_Problem requirements_: Rewrite every one of these entries with "Open" changed to "Launch" wherever it occurs, and leave everything else as it is. Omit the pictures.

_Provided records_:
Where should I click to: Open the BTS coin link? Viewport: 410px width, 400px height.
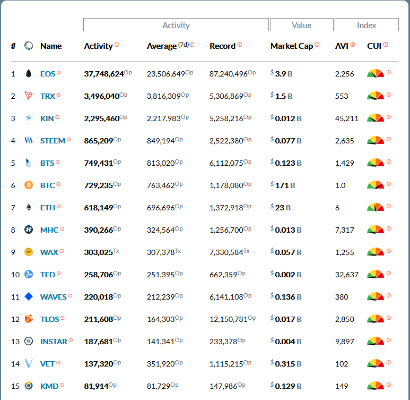pyautogui.click(x=47, y=163)
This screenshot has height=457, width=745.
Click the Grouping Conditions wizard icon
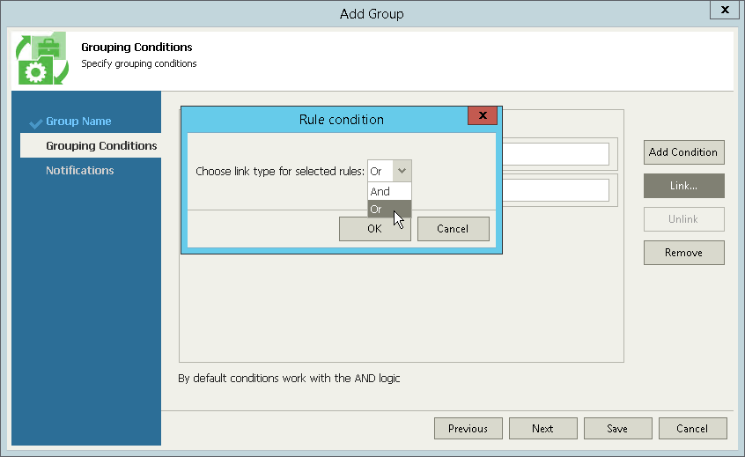41,58
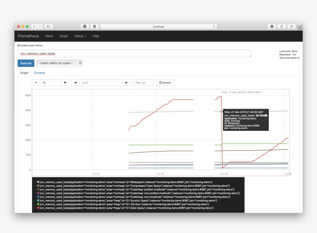
Task: Increase the graph time range with plus
Action: click(65, 82)
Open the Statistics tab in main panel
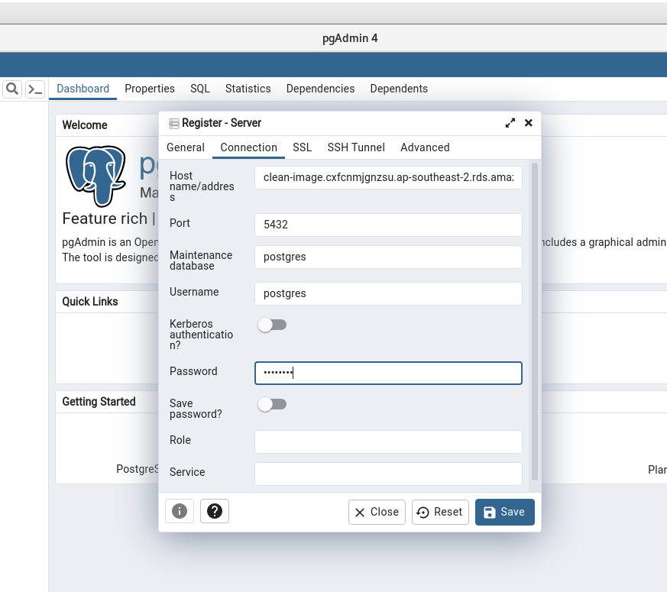 [x=248, y=89]
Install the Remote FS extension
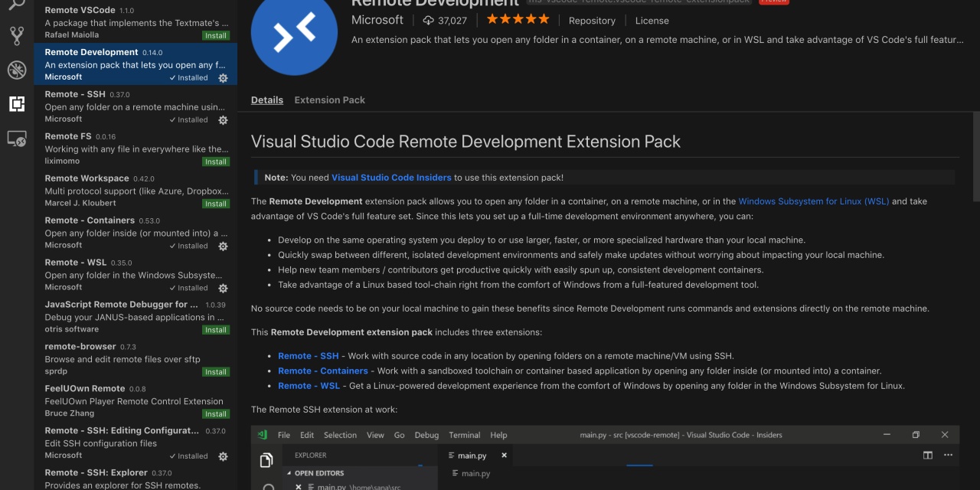Viewport: 980px width, 490px height. click(215, 162)
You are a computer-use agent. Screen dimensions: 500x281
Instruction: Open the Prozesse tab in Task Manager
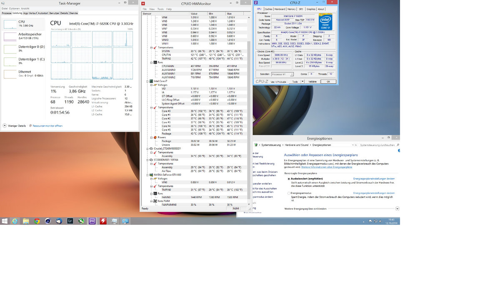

_Response_:
Where should I click to: Launch the BTS coin link? Viewport: 410px width, 400px height.
pyautogui.click(x=47, y=163)
This screenshot has height=457, width=745.
Click the Grouping Conditions wizard icon
41,58
Task: Increase the graph time range with plus
Action: click(65, 82)
Launch the Statistics tab in main panel
 [x=248, y=89]
Install the Remote FS extension
Viewport: 980px width, 490px height. click(215, 162)
You are a computer-use agent. Screen dimensions: 500x281
Instruction: Launch the Prozesse tab in Task Manager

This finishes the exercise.